2 Perspectives on What is a Successful Manager
Lisa, Manager, Kenya, Member
Having gone through the above reactions, I am a persuaded that there are 2 perceptions or perspectives of what makes a successful manager:
  • INTERNAL: The Maslow hierarchy of needs could be a good model of the internal drives or desires that one believes if achieved, then such an individual would be considered successful. These are purely internal generated desires and thirst to succeed which are personal in nature.
  • EXTERNAL: This is the perception of the environment (could be the team that you lead, the entire organization, or even the society). External indicators of a successful manager are for instance a motivated charged team that is cohesive in executing their duties.This could yield high results that would eventually add success to both the manager and the organization at large. In this view the organization sees you as an asset, your team views you as a role model, a mentor, a brother's keeper and a developer of others, a motivated charged team; this is success from an external viewpoint.

The Successful Manager
g nyamudandara, Zimbabwe, Member
Understands the capabilities of employees and utilizes them wisely. A successful manager knows the right tools of trade for effective production and delivers. Targets are evaluated and has a personality that can be emulated. He lets subordinates fly in their creativity and innovation. A team is not a team when you do not give a damn about each other. A cohesive team is the opium to good communication, production and group unity. The understanding of the macro and micro environment by the manager also determines his/her success. An organisation with a successful manager is not isolated and is well-informed of the new competitors and current trends, Understands the new methods and structures as well. Success sometimes is person driven and this needs a manager who is self driven and has the drive. While subordinates need to be coordinated, there is no need to create mechanical systems that will inhibit and clip the subordinate's ingenuity. A well-organized company supports its managers.

The Successful Manager/Leader Appreciates, Trusts and Empowers Employees
Gregory Johnson, Coach, United States, Premium Member
I agree with our member from Zimbabwe. The trust and empowerment of those we manage is critical to success. The Maslow theory does not specifically point to traits such as trust and empowerment or development of persons on ones team or organization, but it can be implied, with a little progressive thought.

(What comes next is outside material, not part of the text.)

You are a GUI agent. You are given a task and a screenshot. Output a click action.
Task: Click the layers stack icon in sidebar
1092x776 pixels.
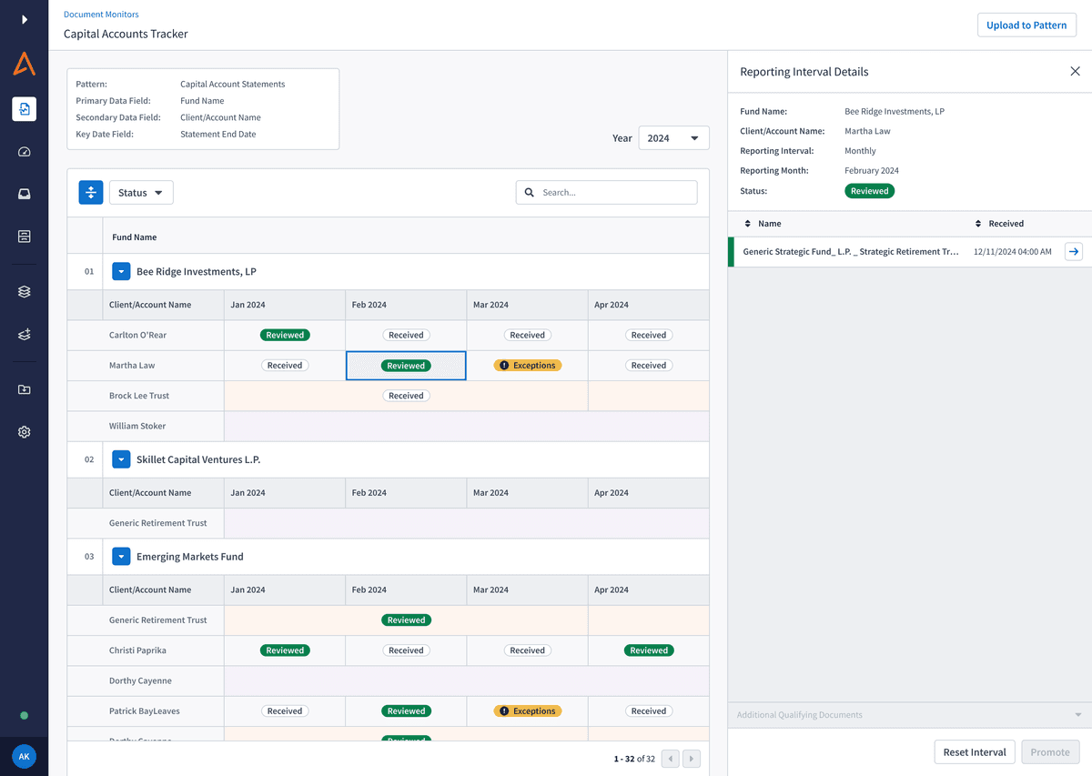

See, nearly all systems toward success are HUMAN systems of application. We should be adding people we believe will add value to the effectiveness of our organizations. It shouldn't matter if it is another executive or the person that sweeps the floor. We want members of our organization that add value versus take value away.
While I use Maslow's theory in an inverted manner, it is a launch point to the discussion of inclusion and the value of ALL members of the organization. See, we base all of our interventions for Managers and person in Leadership positions, on the important asset of "Integrated Thinking" at the top level. Appreciation of the entire organization is a must.